#### YOUR OBJECTIVE
Copy the data below in full, exactly as it appears.

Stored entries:
********

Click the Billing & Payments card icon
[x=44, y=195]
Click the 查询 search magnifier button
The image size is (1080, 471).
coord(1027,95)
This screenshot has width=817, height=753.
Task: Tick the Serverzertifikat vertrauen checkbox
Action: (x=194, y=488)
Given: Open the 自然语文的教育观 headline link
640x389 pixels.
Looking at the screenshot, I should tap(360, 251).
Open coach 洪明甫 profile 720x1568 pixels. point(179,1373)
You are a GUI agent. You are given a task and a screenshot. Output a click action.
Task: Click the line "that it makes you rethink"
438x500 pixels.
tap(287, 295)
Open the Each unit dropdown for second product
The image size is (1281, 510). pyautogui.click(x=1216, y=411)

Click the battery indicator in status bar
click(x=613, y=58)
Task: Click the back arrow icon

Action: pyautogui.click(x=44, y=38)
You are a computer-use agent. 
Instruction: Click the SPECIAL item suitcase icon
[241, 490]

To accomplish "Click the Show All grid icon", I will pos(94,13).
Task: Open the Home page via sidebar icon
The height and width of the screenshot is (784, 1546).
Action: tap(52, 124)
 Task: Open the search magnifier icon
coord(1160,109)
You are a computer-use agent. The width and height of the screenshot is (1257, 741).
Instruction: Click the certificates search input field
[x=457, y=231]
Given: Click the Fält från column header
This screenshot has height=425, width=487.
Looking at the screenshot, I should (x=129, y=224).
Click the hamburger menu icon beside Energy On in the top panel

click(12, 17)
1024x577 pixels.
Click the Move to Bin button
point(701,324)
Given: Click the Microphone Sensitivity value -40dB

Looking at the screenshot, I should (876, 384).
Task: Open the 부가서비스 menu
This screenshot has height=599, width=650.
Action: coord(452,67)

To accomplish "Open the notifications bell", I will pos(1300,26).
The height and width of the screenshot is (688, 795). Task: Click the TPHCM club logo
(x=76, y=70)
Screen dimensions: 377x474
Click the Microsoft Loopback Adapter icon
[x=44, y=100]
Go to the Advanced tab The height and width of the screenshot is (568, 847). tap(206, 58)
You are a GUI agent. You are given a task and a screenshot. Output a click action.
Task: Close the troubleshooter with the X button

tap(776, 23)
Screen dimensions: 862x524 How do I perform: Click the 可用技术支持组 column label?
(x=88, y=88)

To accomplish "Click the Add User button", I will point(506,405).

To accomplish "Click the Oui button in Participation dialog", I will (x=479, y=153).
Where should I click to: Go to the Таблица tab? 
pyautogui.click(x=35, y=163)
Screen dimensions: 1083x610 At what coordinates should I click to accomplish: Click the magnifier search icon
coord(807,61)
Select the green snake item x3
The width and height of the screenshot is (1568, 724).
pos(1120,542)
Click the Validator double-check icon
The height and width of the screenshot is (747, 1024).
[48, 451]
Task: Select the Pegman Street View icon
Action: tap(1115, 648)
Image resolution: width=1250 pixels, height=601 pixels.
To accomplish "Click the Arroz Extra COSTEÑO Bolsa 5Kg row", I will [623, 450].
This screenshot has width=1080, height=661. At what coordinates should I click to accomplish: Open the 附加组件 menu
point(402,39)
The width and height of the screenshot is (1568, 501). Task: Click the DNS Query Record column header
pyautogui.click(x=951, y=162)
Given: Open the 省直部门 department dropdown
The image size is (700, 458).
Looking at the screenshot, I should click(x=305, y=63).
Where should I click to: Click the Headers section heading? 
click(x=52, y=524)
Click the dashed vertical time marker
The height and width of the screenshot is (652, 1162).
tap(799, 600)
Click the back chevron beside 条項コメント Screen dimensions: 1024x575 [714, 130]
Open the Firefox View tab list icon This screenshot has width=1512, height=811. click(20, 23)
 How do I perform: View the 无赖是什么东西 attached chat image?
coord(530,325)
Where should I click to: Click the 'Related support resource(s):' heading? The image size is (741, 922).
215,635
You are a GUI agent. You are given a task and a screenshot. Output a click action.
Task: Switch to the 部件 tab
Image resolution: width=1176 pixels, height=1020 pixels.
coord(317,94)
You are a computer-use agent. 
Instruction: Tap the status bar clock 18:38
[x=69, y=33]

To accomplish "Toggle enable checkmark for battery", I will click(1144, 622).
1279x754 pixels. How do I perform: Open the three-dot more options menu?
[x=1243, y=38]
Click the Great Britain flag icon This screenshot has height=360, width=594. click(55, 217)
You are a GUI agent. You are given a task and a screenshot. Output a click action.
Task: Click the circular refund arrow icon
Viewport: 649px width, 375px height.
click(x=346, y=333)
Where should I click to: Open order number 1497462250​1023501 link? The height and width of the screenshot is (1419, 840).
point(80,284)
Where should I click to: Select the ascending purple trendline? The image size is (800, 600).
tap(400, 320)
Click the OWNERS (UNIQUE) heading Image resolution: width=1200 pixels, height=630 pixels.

********

#### EXPECTED ANSWER
Click the Billing & Payments card icon
[x=44, y=195]
Click the 查询 search magnifier button
The image size is (1080, 471).
coord(1027,95)
This screenshot has width=817, height=753.
Task: Tick the Serverzertifikat vertrauen checkbox
Action: (x=194, y=488)
Given: Open the 自然语文的教育观 headline link
640x389 pixels.
Looking at the screenshot, I should tap(360, 251).
Open coach 洪明甫 profile 720x1568 pixels. point(179,1373)
You are a GUI agent. You are given a task and a screenshot. Output a click action.
Task: Click the line "that it makes you rethink"
438x500 pixels.
tap(287, 295)
Open the Each unit dropdown for second product
The image size is (1281, 510). pyautogui.click(x=1216, y=411)

Click the battery indicator in status bar
click(x=613, y=58)
Task: Click the back arrow icon

Action: pyautogui.click(x=44, y=38)
You are a computer-use agent. 
Instruction: Click the SPECIAL item suitcase icon
[241, 490]

To accomplish "Click the Show All grid icon", I will pos(94,13).
Task: Open the Home page via sidebar icon
The height and width of the screenshot is (784, 1546).
Action: tap(52, 124)
 Task: Open the search magnifier icon
coord(1160,109)
You are a computer-use agent. The width and height of the screenshot is (1257, 741).
Instruction: Click the certificates search input field
[x=457, y=231]
Given: Click the Fält från column header
This screenshot has height=425, width=487.
Looking at the screenshot, I should (x=129, y=224).
Click the hamburger menu icon beside Energy On in the top panel

click(12, 17)
1024x577 pixels.
Click the Move to Bin button
point(701,324)
Given: Click the Microphone Sensitivity value -40dB

Looking at the screenshot, I should (876, 384).
Task: Open the 부가서비스 menu
This screenshot has height=599, width=650.
Action: coord(452,67)

To accomplish "Open the notifications bell", I will pos(1300,26).
The height and width of the screenshot is (688, 795). Task: Click the TPHCM club logo
(x=76, y=70)
Screen dimensions: 377x474
Click the Microsoft Loopback Adapter icon
[x=44, y=100]
Go to the Advanced tab The height and width of the screenshot is (568, 847). tap(206, 58)
You are a GUI agent. You are given a task and a screenshot. Output a click action.
Task: Close the troubleshooter with the X button

tap(776, 23)
Screen dimensions: 862x524 How do I perform: Click the 可用技术支持组 column label?
(x=88, y=88)

To accomplish "Click the Add User button", I will point(506,405).

To accomplish "Click the Oui button in Participation dialog", I will (x=479, y=153).
Where should I click to: Go to the Таблица tab? 
pyautogui.click(x=35, y=163)
Screen dimensions: 1083x610 At what coordinates should I click to accomplish: Click the magnifier search icon
coord(807,61)
Select the green snake item x3
The width and height of the screenshot is (1568, 724).
pos(1120,542)
Click the Validator double-check icon
The height and width of the screenshot is (747, 1024).
[48, 451]
Task: Select the Pegman Street View icon
Action: tap(1115, 648)
Image resolution: width=1250 pixels, height=601 pixels.
To accomplish "Click the Arroz Extra COSTEÑO Bolsa 5Kg row", I will [623, 450].
This screenshot has width=1080, height=661. At what coordinates should I click to accomplish: Open the 附加组件 menu
point(402,39)
The width and height of the screenshot is (1568, 501). Task: Click the DNS Query Record column header
pyautogui.click(x=951, y=162)
Given: Open the 省直部门 department dropdown
The image size is (700, 458).
Looking at the screenshot, I should click(x=305, y=63).
Where should I click to: Click the Headers section heading? 
click(x=52, y=524)
Click the dashed vertical time marker
The height and width of the screenshot is (652, 1162).
tap(799, 600)
Click the back chevron beside 条項コメント Screen dimensions: 1024x575 [714, 130]
Open the Firefox View tab list icon This screenshot has width=1512, height=811. click(20, 23)
 How do I perform: View the 无赖是什么东西 attached chat image?
coord(530,325)
Where should I click to: Click the 'Related support resource(s):' heading? The image size is (741, 922).
215,635
You are a GUI agent. You are given a task and a screenshot. Output a click action.
Task: Switch to the 部件 tab
Image resolution: width=1176 pixels, height=1020 pixels.
coord(317,94)
You are a computer-use agent. 
Instruction: Tap the status bar clock 18:38
[x=69, y=33]

To accomplish "Toggle enable checkmark for battery", I will click(1144, 622).
1279x754 pixels. How do I perform: Open the three-dot more options menu?
[x=1243, y=38]
Click the Great Britain flag icon This screenshot has height=360, width=594. click(55, 217)
You are a GUI agent. You are given a task and a screenshot. Output a click action.
Task: Click the circular refund arrow icon
Viewport: 649px width, 375px height.
click(x=346, y=333)
Where should I click to: Open order number 1497462250​1023501 link? The height and width of the screenshot is (1419, 840).
point(80,284)
Where should I click to: Select the ascending purple trendline? The image size is (800, 600).
tap(400, 320)
Click the OWNERS (UNIQUE) heading Image resolution: width=1200 pixels, height=630 pixels.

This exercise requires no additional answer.